Por meio da decisão Id nº 5268706 o juízo de primeiro grau julgou improcedentes os pedidos dispostos na inicial, apontando a ausência de lastro probatório suficiente que pudesse dar sustentabilidade às alegações do requerente
Descontente com essa decisão a apelante apresentou recurso de apelação Id nº 5268870, alegando que o inadimplemento do apelado é incontroverso, que o recorrido em nenhum momento negou a existência da dívida, que em suas alegações limitou-se a aduzir que a origem da dívida não teria sido devidamente comprovada, uma vez que o comprovante de recebimento das mercadorias não teria sido anexado à petição inicial.
Aduz que ficou comprovada a entrega das mercadorias devidamente assinada.
Assim requer o Provimento do Recurso de apelação, visando reforma da r. sentença, por ter afrontado questão incontroversa nos autos, o mandado de pagamento em título executivo judicial e condenar o apelado ao pagamento da importância descrita b=na Petição Inicial.
Não houve contrarrazões ao apelo.
Ausente manifestação ministerial, visto que não existe interesse público que justifique intervenção do Parquet.
É o que importa relatar.
VOTO DO RELATOR
1 – DO JUÍZO DE ADMISSIBILIDADE RECURSAL
Presentes as condições recursais (legitimidade, interesse e possibilidade jurídica) e os pressupostos legais (órgão investido de jurisdição, capacidade recursal das partes e regularidade formal – forma escrita, fundamentação e tempestividade), conheço do recurso.
2 – DO MÉRITO DO RECURSO
Trata-se de AÇÃO MONITÓRIA proposta por AUTO CAR CENTER TRUCK DE PNEUS LTDA em face de L P M - TRANSPORTE E COMERCIO DE CEREAIS LTDA - ME- ME (ID 10363620 - Petição). Aduz a parte autora que a parte ré lhe deve a importância de R$ 7.740,00 (sete mil setecentos e quarenta reais). Afirma que o valor é referente a negócio jurídico com o demandado, firmado entre os dias 21/11/2015 e 14/01/2016, conforme atestariam a notas fiscais nº 012.974 e 013.560, tendo pactuado como forma de pagamento em boletos bancários (duplicatas) devidamente recebido e Nota Fiscal recebida, conforme atestariam os comprovantes de recebimento em anexo.

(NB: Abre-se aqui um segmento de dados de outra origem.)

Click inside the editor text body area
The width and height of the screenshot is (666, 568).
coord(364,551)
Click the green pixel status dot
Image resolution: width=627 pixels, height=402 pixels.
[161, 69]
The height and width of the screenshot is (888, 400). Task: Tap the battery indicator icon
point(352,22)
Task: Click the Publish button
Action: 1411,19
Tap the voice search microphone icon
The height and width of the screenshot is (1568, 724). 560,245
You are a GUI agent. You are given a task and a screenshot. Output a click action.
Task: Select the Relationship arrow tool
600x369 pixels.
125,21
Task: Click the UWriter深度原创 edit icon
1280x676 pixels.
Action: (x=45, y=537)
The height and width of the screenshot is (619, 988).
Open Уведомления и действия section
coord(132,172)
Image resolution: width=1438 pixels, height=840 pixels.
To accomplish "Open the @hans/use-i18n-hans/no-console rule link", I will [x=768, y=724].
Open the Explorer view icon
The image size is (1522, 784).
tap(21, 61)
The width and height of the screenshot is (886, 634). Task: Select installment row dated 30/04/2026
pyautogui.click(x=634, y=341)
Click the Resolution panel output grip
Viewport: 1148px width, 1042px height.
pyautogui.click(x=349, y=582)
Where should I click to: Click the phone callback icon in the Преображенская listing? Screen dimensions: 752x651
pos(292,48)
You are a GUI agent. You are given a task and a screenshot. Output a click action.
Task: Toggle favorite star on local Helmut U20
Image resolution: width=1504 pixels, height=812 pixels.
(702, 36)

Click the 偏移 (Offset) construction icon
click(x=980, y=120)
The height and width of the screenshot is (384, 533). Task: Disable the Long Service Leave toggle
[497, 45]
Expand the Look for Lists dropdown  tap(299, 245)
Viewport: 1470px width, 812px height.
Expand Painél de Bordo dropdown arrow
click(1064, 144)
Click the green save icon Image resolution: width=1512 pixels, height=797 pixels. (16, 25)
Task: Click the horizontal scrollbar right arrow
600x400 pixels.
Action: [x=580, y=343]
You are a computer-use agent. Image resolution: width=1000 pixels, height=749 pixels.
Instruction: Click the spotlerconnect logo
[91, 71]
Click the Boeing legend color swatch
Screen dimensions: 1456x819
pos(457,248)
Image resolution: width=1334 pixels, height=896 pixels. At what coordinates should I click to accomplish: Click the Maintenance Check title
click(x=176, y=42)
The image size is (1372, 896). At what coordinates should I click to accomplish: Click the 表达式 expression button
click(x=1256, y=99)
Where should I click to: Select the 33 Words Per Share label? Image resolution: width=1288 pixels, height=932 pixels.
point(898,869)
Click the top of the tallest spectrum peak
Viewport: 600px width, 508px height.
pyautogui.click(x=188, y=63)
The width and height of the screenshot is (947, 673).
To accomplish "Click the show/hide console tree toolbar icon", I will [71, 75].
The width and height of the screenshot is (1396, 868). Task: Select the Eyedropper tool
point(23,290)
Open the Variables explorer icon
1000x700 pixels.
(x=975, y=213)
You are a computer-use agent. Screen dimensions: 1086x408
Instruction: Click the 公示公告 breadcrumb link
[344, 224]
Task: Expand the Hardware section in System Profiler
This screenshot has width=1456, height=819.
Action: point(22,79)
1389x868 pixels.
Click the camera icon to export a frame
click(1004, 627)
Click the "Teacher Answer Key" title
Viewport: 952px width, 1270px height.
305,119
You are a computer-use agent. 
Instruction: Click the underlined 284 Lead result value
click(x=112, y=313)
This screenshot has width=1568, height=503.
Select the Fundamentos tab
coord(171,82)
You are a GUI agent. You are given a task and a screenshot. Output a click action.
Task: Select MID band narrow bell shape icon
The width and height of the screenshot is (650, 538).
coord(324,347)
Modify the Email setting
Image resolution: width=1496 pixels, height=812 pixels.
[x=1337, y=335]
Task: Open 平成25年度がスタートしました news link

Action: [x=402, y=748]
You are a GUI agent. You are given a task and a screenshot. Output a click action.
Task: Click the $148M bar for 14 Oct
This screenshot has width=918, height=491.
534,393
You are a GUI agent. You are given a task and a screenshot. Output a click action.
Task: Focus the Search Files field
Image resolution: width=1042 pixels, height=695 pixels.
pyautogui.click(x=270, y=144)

Inicialmente devo ressaltar a possibilidade de se utilizar a duplicata sem aceite, como documento hábil ao ajuizamento da ação monitória, como aqui ocorreu.
Mesmo quando a duplicata é sem aceite e não protestada, mas desde que acompanhada do comprovante da entrega da mercadoria pode perfeitamente instruir esta espécie de ação.
Isso posto, com fundamento na abalizada doutrina do renomado Daniel Amorim Assumpção Neves, assim aponto:
"Costuma a doutrina afirmar que a característica principal do procedimento monitório é a oportunidade concedida ao credor de, munido de uma prova literal representativa de seu crédito, abreviar o iter processual para a obtenção de um título executivo. Assim, aquele que possui uma prova documental de um crédito, desprovida de eficácia executiva, pode ingressar com a demanda monitoria e, se verificada a ausência de manifestação defensiva por parte do réu - embargos ao mandado monitório -, obterá seu título executivo em menor lapso temporal do que o exigido pelo processo⁄fase procedimental de conhecimento.
Com efeito, o Superior Tribunal de Justiça pacificou entendimento no sentido de que:
[...] nos termos do art. 1.102-A do Código de Processo Civil, basta a instrução da monitória prova escrita suficiente para, efetivamente, influir na convicção do magistrado. Assim, para a admissibilidade da ação monitória, não é necessária a apresentação de prova robusta, estreme de dúvida, sendo suficiente a presença de dados idôneos, ainda que unilaterais, desde que deles exsurja juízo de probabilidade acerca do direito afirmado.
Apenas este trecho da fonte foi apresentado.